Singapore Airlines plans to launch a premium economy service in the second half of 2015, after years of resisting the move due to concerns it would reduce the appeal of its business class seats.
The airline, facing growing competition from Middle Eastern carriers and falling demand from companies for business class travel, said it would initially roll the service out on its medium- and long-haul routes.
"The market has matured in premium economy and we think it is right for us now to embark on this," Mak Swee Wah, head of the airline's commercial activities, told reporters and analysts at a briefing.
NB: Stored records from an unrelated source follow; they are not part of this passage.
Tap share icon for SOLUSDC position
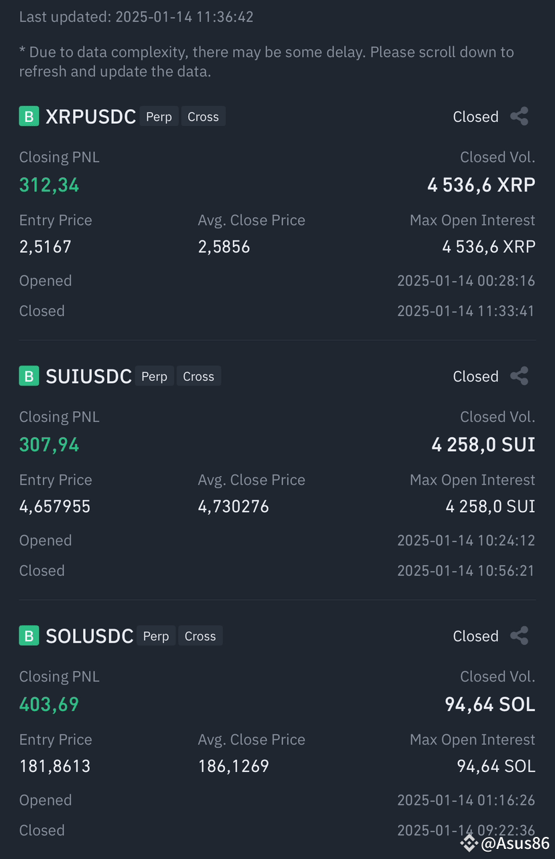555x859 pixels. coord(520,636)
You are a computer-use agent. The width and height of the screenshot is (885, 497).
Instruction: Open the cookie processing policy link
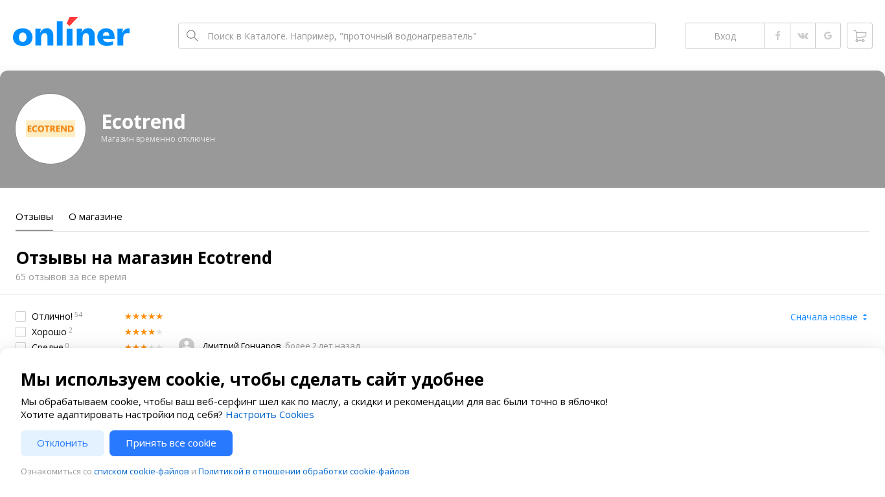coord(303,472)
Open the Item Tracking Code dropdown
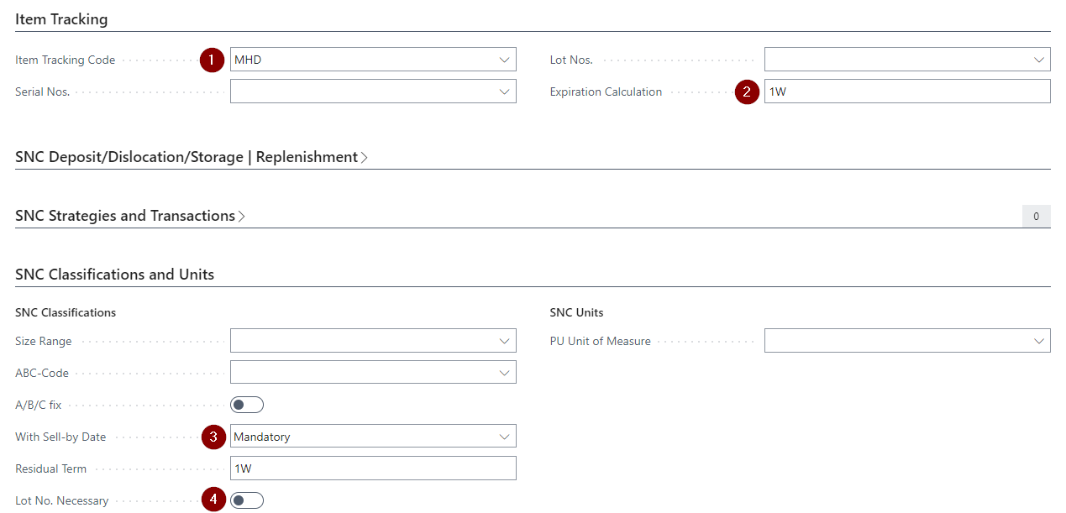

He said the target market would be a mixture of business and leisure travelers seeking more legroom than is available in standard economy.
The premium economy concept has been around for more than 10 years, and is already offered by more than 40 airlines including Hong Kong's Cathay Pacific Airways, which launched its service in 2012.
Singapore Airlines had until now opted to stay focused on business and first class, which make up around 40 percent of its revenue. But a drop in demand for high-end travel preceded the new service: Last year it ended its non-stop business-class only flight between Singapore and New York as it was no longer financially viable.
On Thursday the carrier reported its fourth-quarter operating loss widened to SGD$60.3 million (USD$48.39 million) from SGD$44.2 million a year earlier, saying yields were likely to remain under pressure as it had to offer a series of promotions to maintain passenger numbers.
The airline also said on Friday that it will invest USD$325 million to upgrade 19 of its Boeing 777-300ERs with new seats and entertainment systems.